Comandante ÑoñardoThey removed Paypal in Argentina, by the way...
but that is not a problem because they added local payments systems like Rapipago and pagofacil, so people without credit or debit cards now can buy games and Steam wallet credit just using cash.

It would really be easier if everyone in Argentina just got a bank account and debit card like in every other country on earth instead of always making everything needlessly complicated, just saying. I can't see why anyone would want to physically go to Rapipago every time they want to pay their electricity bill or buy a game on Steam, it's absolutely insane and time consuming.
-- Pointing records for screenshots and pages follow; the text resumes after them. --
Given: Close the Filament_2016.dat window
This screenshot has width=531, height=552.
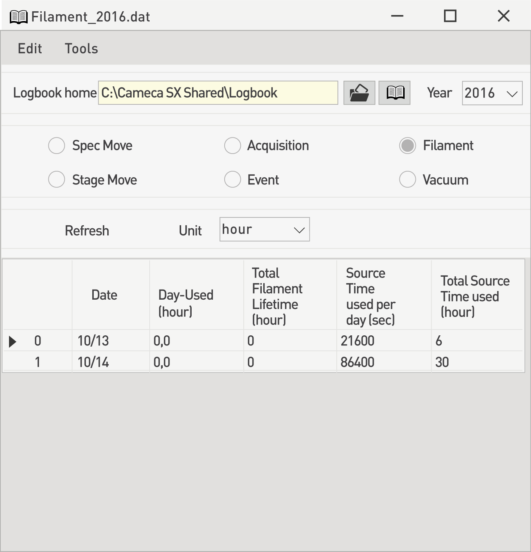Looking at the screenshot, I should [x=503, y=16].
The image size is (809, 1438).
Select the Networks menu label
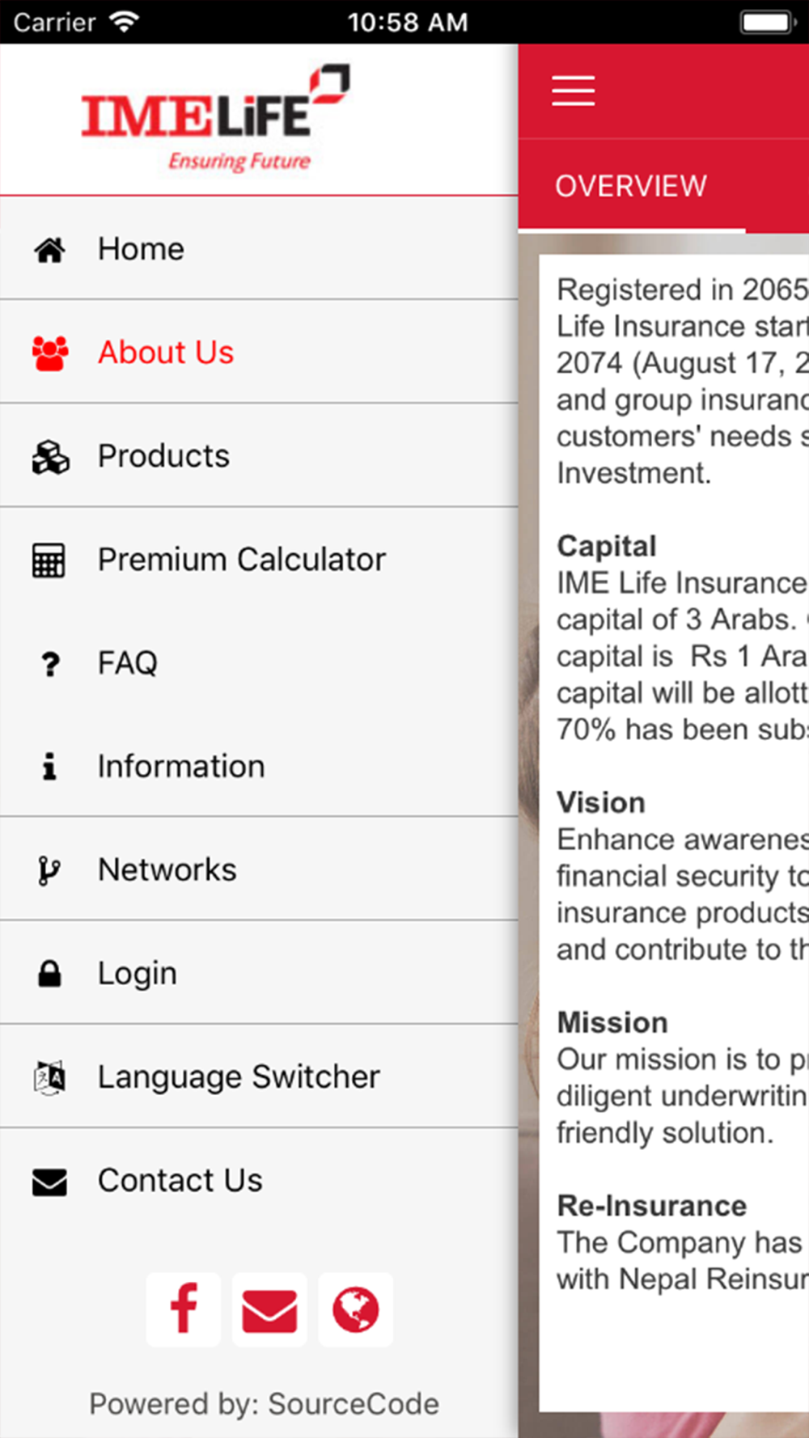pyautogui.click(x=167, y=870)
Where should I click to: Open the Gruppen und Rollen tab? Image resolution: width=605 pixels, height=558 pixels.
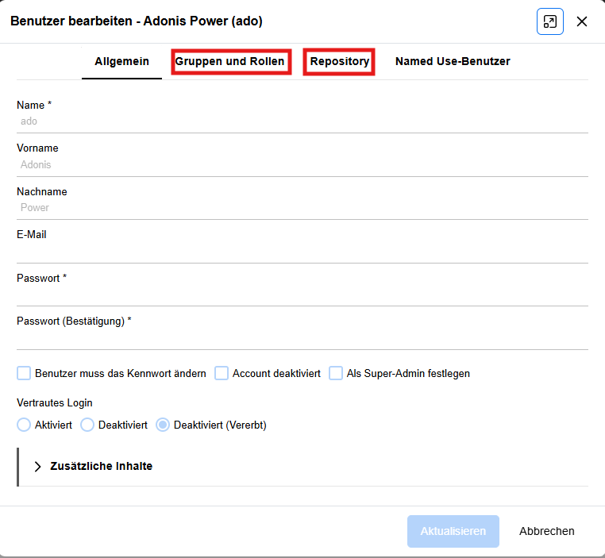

The only explanations I've ever gotten for not having a bank account has been "blah blah, 2001, blah blah, they're all crooks, blah blah" - as if it's the only country on earth which has had recessions and this therefore justifies the hysteria and necessitates having all your money in cash under your bed.
skinnyraf 15 November 2017 at 5:42 am UTC
Not only I can no longer buy like half of games on my wishlist, as they have no prices in Polish zloty, but also some bundles disappeared, even though games in these bundles are available and bundles are published by the same publisher.

To add insult to injury, quite a few games are now more expensive than before. Perhaps publishers didn't realise that Polish zloty purchasing power is lower than Euros, not higher...
knro 15 November 2017 at 8:13 am UTC
I got an email from Steam last week saying that I will be paying with Kuwaiti Dinar soon. Does that mean no fees for currency exchange to dollars?
Eike 15 November 2017 at 8:22 am UTC
knroI got an email from Steam last week saying that I will be paying with Kuwaiti Dinar soon. Does that mean no fees for currency exchange to dollars?

Yes. ...but as it seems, the new prices might not always be better than the exchange price. :-/
(I wonder if average wages in Kuwait are above or below in say the US, though?)